Python was my second language of choice, and I wrote a few scripts to help with my daily activities. It’s also the most-used language in security and much easier to learn once I had a solid basis in programming fundamentals that I acquired while studying Rust.
In the meantime, I migrated from MacOS to Ubuntu, then Arch Linux—installing my first distro from the ground up. Bash lessons came naturally in this process, interacting with the command-line interface (CLI), together with an increased knowledge of how operating systems work under the hood.
Step 2 – How Everything Works
So, by this point I had already learned a lot, but I needed more. The more I studied, the more I realized how I loved it all and all the doors this knowledge could open to me, now as a technical writer and specialized content creator.
I started thecoding in late 2025, promising to “decode” complex topics and present them digested, in an easy language most people could understand.

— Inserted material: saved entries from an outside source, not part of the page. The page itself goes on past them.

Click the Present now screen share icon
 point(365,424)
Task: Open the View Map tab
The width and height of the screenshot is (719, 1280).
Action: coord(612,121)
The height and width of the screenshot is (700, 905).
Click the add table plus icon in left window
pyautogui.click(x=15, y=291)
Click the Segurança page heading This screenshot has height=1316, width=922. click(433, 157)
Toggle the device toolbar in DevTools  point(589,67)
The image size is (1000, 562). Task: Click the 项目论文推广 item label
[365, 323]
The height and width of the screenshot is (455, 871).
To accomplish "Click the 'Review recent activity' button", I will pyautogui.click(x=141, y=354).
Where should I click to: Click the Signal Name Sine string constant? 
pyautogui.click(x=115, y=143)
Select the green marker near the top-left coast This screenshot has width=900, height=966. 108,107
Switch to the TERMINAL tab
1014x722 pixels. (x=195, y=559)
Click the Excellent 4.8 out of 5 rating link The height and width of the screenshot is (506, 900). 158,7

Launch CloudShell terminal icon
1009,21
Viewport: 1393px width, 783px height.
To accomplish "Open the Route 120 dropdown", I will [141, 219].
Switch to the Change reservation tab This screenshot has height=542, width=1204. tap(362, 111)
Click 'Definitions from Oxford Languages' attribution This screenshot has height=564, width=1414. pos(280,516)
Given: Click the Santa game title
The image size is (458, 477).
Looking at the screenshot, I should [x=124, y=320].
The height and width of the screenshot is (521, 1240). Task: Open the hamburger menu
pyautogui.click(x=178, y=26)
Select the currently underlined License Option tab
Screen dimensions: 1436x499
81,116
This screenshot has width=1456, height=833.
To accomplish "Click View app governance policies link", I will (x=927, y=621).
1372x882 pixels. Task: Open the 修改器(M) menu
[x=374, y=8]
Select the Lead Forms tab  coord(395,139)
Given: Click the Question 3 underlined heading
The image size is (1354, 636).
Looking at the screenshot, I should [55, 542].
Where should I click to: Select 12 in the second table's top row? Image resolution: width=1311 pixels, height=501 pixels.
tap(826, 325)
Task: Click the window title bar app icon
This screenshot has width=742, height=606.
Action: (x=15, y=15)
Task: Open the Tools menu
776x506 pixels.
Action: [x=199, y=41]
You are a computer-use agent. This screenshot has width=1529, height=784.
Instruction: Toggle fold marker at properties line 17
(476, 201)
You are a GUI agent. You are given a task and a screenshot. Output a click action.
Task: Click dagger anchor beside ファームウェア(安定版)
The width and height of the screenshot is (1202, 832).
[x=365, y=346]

My free publication (thecoding.substack.com) started earning subscribers, and both my follower count and engagement rate on X (at vinibarbosabr) surged.
This was the evidence I needed that there is demand for high-quality technical content in open-source development, blockchain, and security. So, I doubled down!
Started taking security lessons online (mostly on TryHackMe) and doing capture-the-flag exercises. I learned about other operating systems, networks, data management, offensive and defensive security, and many other interesting things that have only fed my curiosity.
Step 3 – Auditing and Bug Bounty Hunting
It was just recently that I finally felt confident in putting all my knowledge into practice and made my account on HackenProof.
Right now, I’m auditing some projects and getting better at this task in particular. Articles from Zakaria Eddafri are helping me a lot to understand the mind of a smart contract auditor—like How to Read Any Smart Contract Project Without Getting Lost and I’m also starting to write some scripts in Python, adapted to my needs.
AI has had an active participation throughout all the three steps and, on that, one thing I have to say is that AI must be used properly for optimized learning.
If you are starting in software engineering, security research, bug bounty hunting, or whatever other activity with AI assistance, you should not be using the LLM as your assistant but rather as your teacher and mentor.
You should prompt-engineer it to explain in depth each step, each action, and each code snippet it is suggesting you to make or use. And you should only move to the next step once everything you are doing is crystal clear. Every lesson counts and compounds.
You will have enough time to use the AI purely as an assistant to increase your productivity after you learned everything.
I hope I can soon have my first security report published and approved by one of the projects I’m auditing, and maybe I can get back here with a new article talking about that experience and the new learnings I acquired in the process.
Conclusion
Bug bounty hunting and security research are not just career paths — they are a response to a structural shift in how software is built, broken, and defended. AI has lowered the barrier to entry on both sides of that equation, but the researchers who invest in genuine understanding will always have an edge over those who rely purely on automation.
The opportunity is real. The demand is growing. And as vibe-coded, AI-generated software floods production environments, the people who know how to find what others missed will be exactly who the industry needs.
If you are thinking about starting, start now. Learn slowly, understand everything, and use AI as a teacher before you use it as a tool. The compounding effect of that approach is exactly what this article is about.